Data for locating displayed items

= = =

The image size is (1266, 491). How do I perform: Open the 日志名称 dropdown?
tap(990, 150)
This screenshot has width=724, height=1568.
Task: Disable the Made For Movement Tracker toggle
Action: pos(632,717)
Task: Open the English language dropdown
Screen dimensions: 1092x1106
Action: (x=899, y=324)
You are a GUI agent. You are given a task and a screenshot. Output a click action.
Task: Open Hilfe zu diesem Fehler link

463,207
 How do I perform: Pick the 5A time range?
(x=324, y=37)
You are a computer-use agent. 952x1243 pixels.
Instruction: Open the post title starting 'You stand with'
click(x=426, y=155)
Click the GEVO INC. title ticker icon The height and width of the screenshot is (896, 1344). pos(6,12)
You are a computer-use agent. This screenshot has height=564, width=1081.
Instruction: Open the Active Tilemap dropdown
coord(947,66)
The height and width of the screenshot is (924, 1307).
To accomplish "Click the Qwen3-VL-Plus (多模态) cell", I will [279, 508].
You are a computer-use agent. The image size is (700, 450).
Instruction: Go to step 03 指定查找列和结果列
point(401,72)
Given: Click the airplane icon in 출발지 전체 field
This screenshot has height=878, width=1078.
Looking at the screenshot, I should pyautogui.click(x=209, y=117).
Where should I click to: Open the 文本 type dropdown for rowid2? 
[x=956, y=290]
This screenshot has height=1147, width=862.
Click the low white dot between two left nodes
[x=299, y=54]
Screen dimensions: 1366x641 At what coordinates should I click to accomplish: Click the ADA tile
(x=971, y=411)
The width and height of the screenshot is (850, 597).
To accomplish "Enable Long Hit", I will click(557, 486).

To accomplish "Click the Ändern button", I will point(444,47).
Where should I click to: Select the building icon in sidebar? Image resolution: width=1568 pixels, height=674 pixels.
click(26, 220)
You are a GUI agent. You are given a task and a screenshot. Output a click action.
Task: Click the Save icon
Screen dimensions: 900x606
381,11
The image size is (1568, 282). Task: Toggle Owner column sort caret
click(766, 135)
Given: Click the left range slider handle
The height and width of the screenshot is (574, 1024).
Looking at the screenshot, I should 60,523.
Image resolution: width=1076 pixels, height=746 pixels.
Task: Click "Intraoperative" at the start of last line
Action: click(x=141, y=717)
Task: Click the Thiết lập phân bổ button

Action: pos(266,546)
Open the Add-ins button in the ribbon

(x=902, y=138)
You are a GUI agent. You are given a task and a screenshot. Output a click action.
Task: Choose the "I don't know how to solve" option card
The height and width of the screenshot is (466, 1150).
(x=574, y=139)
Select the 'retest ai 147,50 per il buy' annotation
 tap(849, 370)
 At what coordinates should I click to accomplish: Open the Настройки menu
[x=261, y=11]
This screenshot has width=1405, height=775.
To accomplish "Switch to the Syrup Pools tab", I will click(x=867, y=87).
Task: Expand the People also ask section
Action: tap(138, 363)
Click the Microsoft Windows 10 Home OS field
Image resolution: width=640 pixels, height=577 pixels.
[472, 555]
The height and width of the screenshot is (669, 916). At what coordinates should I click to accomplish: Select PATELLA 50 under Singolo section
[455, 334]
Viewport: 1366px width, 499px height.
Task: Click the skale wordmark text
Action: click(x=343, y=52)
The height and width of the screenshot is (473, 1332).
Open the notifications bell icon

= = =

- **REQUIRED WORK**
Reproduce the data verbatim from the line with "Task: Click the Thiết lập phân bổ button" to the line with "[x=261, y=11]", including both of those lines.

- **FINAL RESULT**
Task: Click the Thiết lập phân bổ button

Action: pos(266,546)
Open the Add-ins button in the ribbon

(x=902, y=138)
You are a GUI agent. You are given a task and a screenshot. Output a click action.
Task: Choose the "I don't know how to solve" option card
The height and width of the screenshot is (466, 1150).
(x=574, y=139)
Select the 'retest ai 147,50 per il buy' annotation
 tap(849, 370)
 At what coordinates should I click to accomplish: Open the Настройки menu
[x=261, y=11]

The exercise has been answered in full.